═════ BRONFRAGMENT

De voornaamste reden om het eens te zijn met een hoger loon was de prijscompensatie en inflatiecorrectie. Aannemers vonden dat medewerkers meer mogen verdienen omdat het leven ook een stuk duurder zou zijn geworden. Daarnaast zouden slechte arbeidsomstandigheden een reden zijn om werknemers meer te betalen.

Aannemers die het er niet mee eens waren, vielen met name over de reisurenvergoeding. Ze vonden het onterecht om medewerkers te betalen voor uren die ze niet maken. Daarnaast waren ze van mening dat medewerkers reeds genoeg betaald krijgen, zo zouden ze vaak al boven de CAO zitten. Nog meer salaris is niet langer in overeenkomst met de prijs/prestatie. Tot slot is de afzwakkende economie een belangrijk argument. Iedereen zou een pas op de plaats moeten maken, aldus de aannemers die het niet eens waren met de looneisen van medewerkers.

Reisurenvergoeding
De commotie rond de reisurenvergoeding was een belangrijke bron voor de acties. Werknemers wilde de regeling dat zij per 50 km één uur uitbetaald krijgen handhaven. Het is opvallend dat 43,3% van de hoofdaannemers GWW en 27,1% van de hoofdaannemers B&U deze eis reëel vond. Respectievelijk 29,8% en 50,5% vond de eis niet reëel. Bedrijven die het niet eens zijn met de reisurenvergoeding geven als belangrijkste oorzaak aan dat hierdoor uren betaald moeten worden die niet worden gemaakt. Ook vinden veel werkgevers dat gedurende de reistijd geen arbeid wordt verricht en het zodoende ook niet betaald hoeft te worden. Ze maken ook een vergelijking met andere sectoren, waar medewerkers ook de uren niet vergoed krijgen om naar hun werk te rijden.

Uiteindelijk is afgesproken dat in de CAO een normregeling komt, bestaande uit een kilometertabel met het aantal uren waar werknemers recht op hebben. Vanaf 135 kilometer overleggen werkgever en werknemer en worden in principe de werkelijk gemaakte reisuren betaald.


Opstelling werkgevers
De aannemers B&U waren gematigd tevreden over de opstelling van de werkgeversvereniging in de onderhandelingen. Bijna 46% vond de opstelling goed, 25,2% was niet tevreden. Van de aannemers GWW is 22,1% tevreden en 13,5% niet. Relatief veel aannemers zijn waren bekend met de opstelling van werkgeversverenigingen of hebben hier geen mening over. Bij de aannemers GWW betrof dit maar liefst 64,4%. Bij de aannemers B&U lag dit aantal aanzienlijk lager, namelijk op 29%.

De aannemers die tevreden waren over de opstelling van werkgeversverenigingen, waren met name te spreken over de zakelijke, terughoudende houding. Ook inhoudelijk waren zij het met de standpunten eens. Niet snel toegeven, zou in het voordeel van werkgevers werken omdat er zo geen geld in de stakingskast over zou blijven. Naar schatting hebben de acties uiteindelijk zowel werkgevers als bonden ieder ¤ 10 miljoen gekost.

══════════
═════ OPGESLAGEN RIJEN

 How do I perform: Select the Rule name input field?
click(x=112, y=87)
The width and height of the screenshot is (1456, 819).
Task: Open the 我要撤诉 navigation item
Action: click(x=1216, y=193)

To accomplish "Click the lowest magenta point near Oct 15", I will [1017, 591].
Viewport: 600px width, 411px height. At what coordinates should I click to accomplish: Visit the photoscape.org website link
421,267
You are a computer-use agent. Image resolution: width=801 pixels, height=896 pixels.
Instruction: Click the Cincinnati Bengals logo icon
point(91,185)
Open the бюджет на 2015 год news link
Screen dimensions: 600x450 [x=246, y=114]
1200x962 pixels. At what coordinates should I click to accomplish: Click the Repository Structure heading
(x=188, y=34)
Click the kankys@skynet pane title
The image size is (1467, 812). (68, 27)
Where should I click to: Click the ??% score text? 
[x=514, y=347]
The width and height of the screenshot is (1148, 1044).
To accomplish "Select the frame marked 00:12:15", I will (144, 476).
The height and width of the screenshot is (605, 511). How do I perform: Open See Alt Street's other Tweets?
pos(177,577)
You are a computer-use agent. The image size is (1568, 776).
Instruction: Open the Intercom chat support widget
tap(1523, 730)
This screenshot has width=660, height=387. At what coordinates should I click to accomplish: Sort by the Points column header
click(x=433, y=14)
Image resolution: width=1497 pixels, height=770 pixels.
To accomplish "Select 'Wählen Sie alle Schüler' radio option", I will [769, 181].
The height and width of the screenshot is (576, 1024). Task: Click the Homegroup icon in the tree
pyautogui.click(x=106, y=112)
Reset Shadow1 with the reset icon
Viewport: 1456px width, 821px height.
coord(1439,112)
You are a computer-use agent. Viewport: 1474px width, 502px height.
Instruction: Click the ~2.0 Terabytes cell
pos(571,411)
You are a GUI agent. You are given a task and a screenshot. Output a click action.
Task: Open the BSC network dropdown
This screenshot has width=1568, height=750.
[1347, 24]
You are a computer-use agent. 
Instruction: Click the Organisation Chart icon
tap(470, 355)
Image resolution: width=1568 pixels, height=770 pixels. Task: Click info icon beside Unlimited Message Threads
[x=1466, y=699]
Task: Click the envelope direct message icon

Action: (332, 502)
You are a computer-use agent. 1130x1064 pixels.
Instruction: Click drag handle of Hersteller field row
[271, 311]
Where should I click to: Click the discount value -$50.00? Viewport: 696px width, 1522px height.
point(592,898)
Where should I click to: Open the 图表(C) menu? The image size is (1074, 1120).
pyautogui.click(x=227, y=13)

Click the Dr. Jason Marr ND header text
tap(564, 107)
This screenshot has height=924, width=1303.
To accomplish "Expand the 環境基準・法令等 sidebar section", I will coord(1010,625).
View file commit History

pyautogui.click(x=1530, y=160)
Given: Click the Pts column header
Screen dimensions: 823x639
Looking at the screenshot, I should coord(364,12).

══════════

Neem alsjeblieft het stuk van "De aannemers die tevreden" tot en met "10 miljoen gekost." uit de tekst over de cao-onderhandelingen in de bouw over, en verander daarin "terughoudende" in "afwachtende". Voor deze opdracht heb je de records niet nodig.

De aannemers die tevreden waren over de opstelling van werkgeversverenigingen, waren met name te spreken over de zakelijke, afwachtende houding. Ook inhoudelijk waren zij het met de standpunten eens. Niet snel toegeven, zou in het voordeel van werkgevers werken omdat er zo geen geld in de stakingskast over zou blijven. Naar schatting hebben de acties uiteindelijk zowel werkgevers als bonden ieder ¤ 10 miljoen gekost.